Using Iterators
Accumulo Tour: Using Iterators
Tour page 13 of 13
Suppose at the end of each day we record the number of villains a hero has caught that day. Iterators can assist with this. Iterators are server-side programming mechanisms that allow filtering and aggregation operations on data during scans and during compactions.
Let’s begin by adding some data for our hero’s recording recent crime-stopping statistics.
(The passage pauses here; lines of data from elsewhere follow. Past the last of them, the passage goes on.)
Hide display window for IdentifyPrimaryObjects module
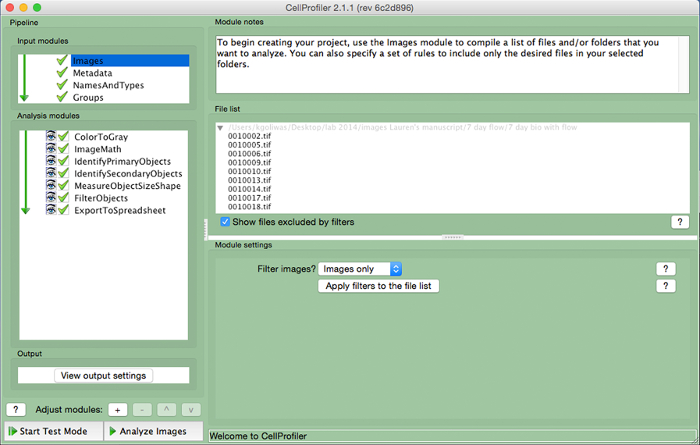Screen dimensions: 700x445 pos(50,162)
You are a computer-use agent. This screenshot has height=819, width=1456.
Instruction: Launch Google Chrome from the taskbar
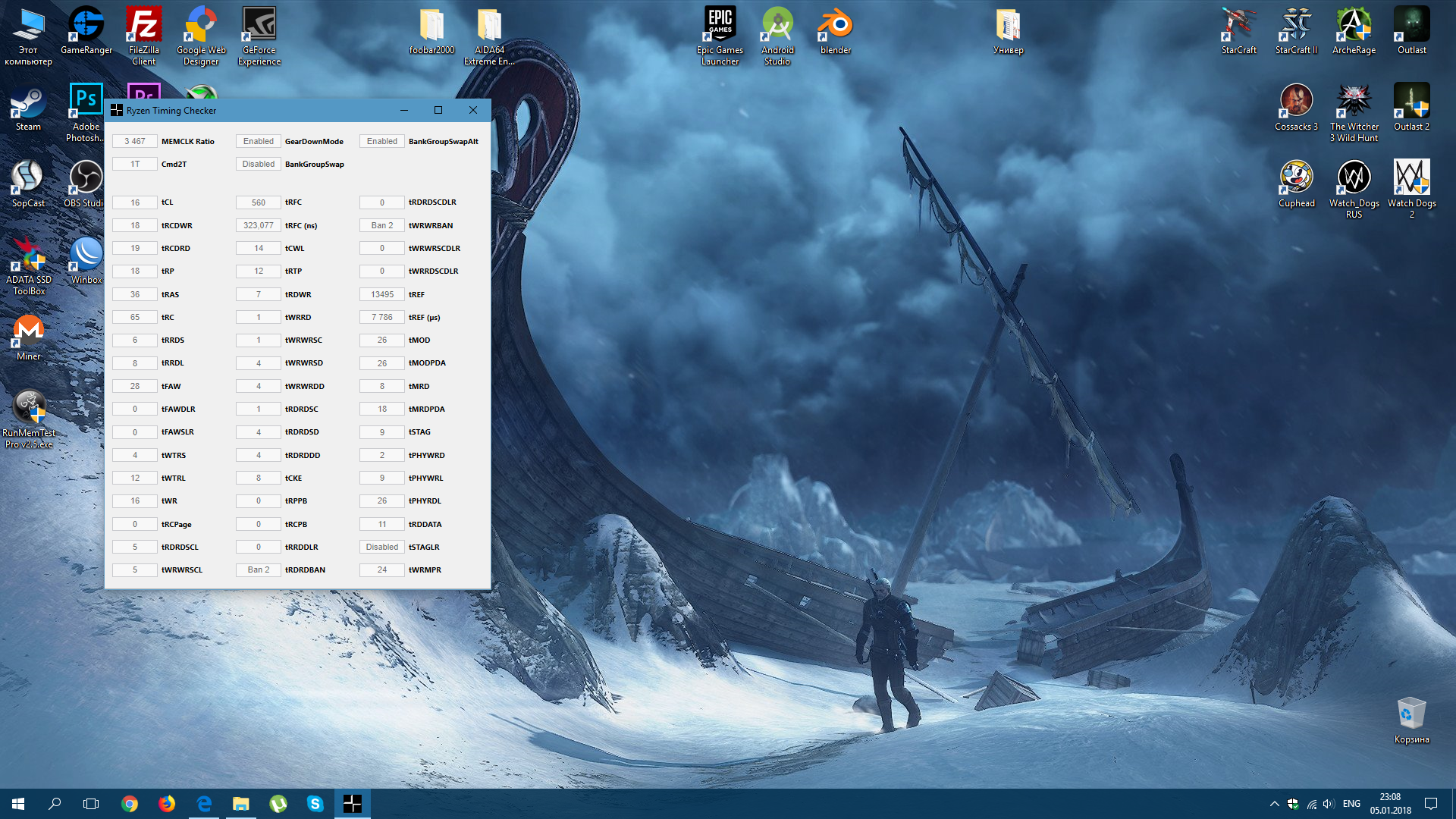pos(130,804)
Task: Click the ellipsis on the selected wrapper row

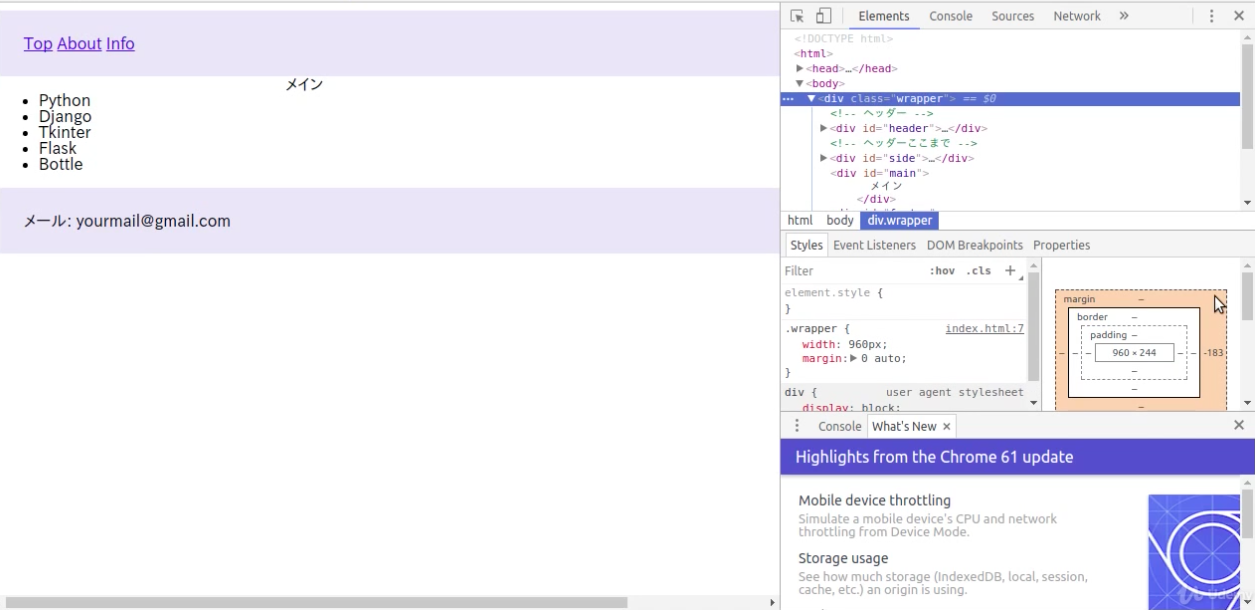Action: (789, 99)
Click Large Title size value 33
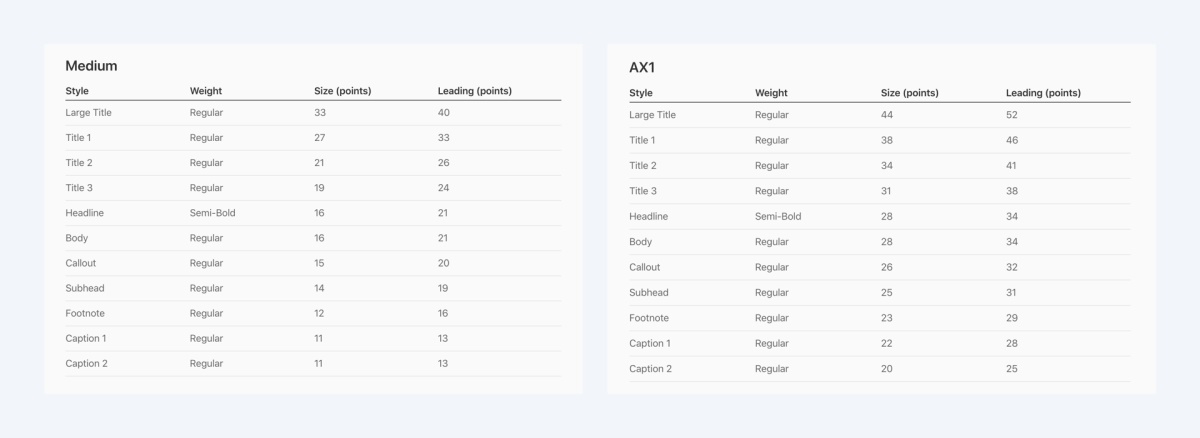The height and width of the screenshot is (438, 1200). click(320, 113)
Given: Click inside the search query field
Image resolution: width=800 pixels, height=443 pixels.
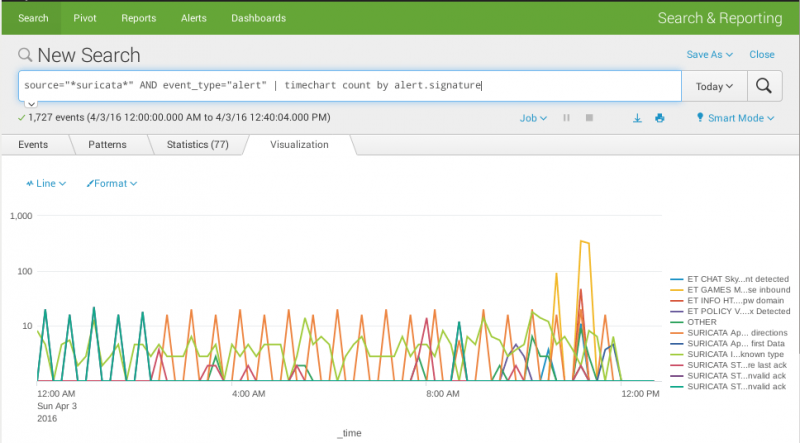Looking at the screenshot, I should point(350,86).
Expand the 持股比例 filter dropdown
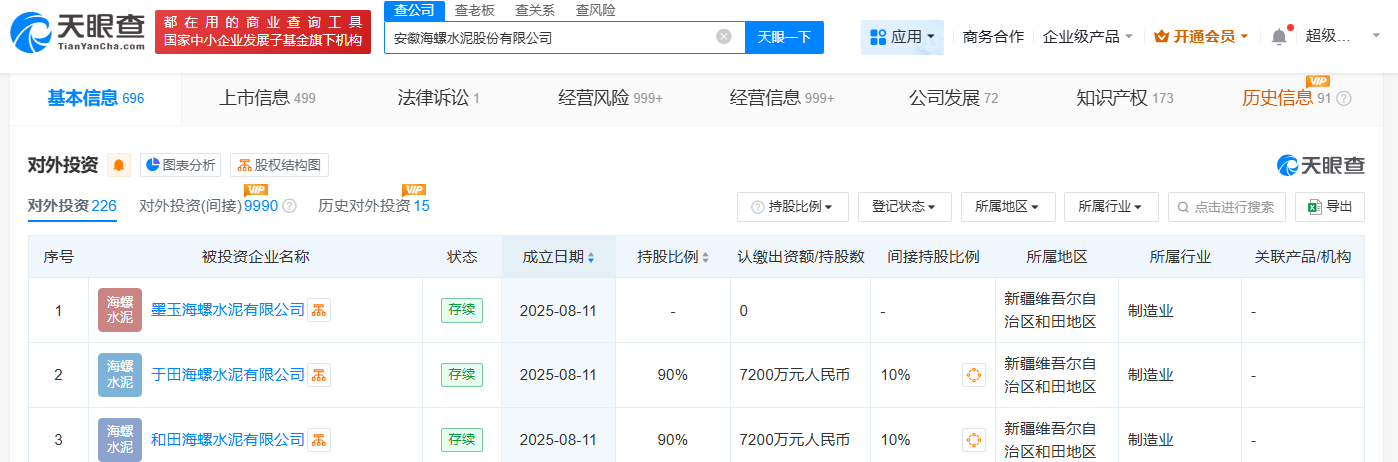The width and height of the screenshot is (1398, 462). (x=793, y=207)
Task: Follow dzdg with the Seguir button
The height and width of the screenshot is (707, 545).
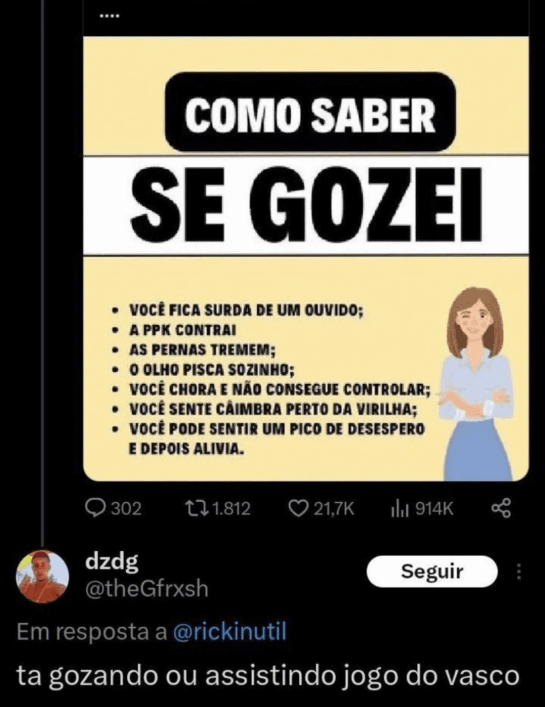Action: [432, 571]
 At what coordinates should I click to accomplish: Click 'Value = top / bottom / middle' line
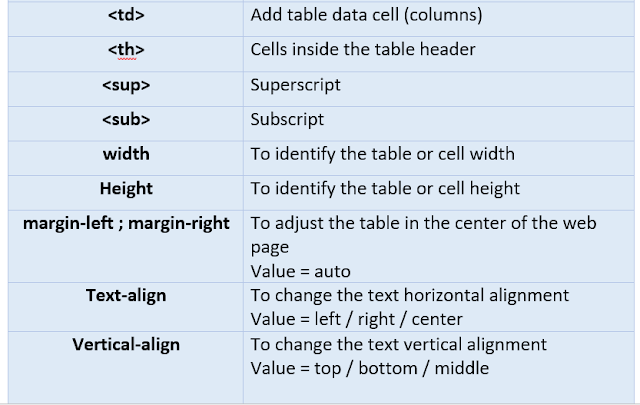pos(369,369)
jshell> client.tableOperations().create("GothamCrimeStats");
jshell> Mutation mutation1 = new Mutation("id0001");
mutation1 ==> org.apache.accumulo.core.data.Mutation@1
jshell> mutation1.put("hero", "alias", "Batman");
// last three days of Batman's statistics
jshell> mutation1.put("hero", "villainsCaptured", "2");
jshell> mutation1.put("hero", "villainsCaptured", "1");
jshell> mutation1.put("hero", "villainsCaptured", "5");
jshell> Mutation mutation2 = new Mutation("id0002");
mutation2 ==> org.apache.accumulo.core.data.Mutation@1
jshell> mutation2.put("hero", "alias", "Robin");
// last three days of Robin's statistics
jshell> mutation2.put("hero", "villainsCaptured", "1");
jshell> mutation2.put("hero", "villainsCaptured", "0");
jshell> mutation2.put("hero", "villainsCaptured", "2");
jshell> try (BatchWriter writer = client.createBatchWriter("GothamCrimeStats")) {
...> writer.addMutation(mutation1);
...> writer.addMutation(mutation2);
...> }
Let’s scan to see the data.
jshell> try (ScannerBase scan = client.createScanner("GothamCrimeStats", Authorizations.EMPTY)) {
...> System.out.println("Gotham Police Department Crime Statistics:");
...> for(Map.Entry<Key, Value> entry : scan) {
...> System.out.printf("Key : %-52s Value : %s\n", entry.getKey(), entry.getValue());
...> }
...> }
You may notice a problem. We only see the latest entry. That is due to the
versioningIterator
which is applied to all tables by default. It filters out all but the latest entry
when scanning a table.
In order to see a record of past days we can remove the versioningiterator
(you could also choose
a set number of past entries to display). The iterator is named vers
.
To simplify, we will import some additional packages to save some typing.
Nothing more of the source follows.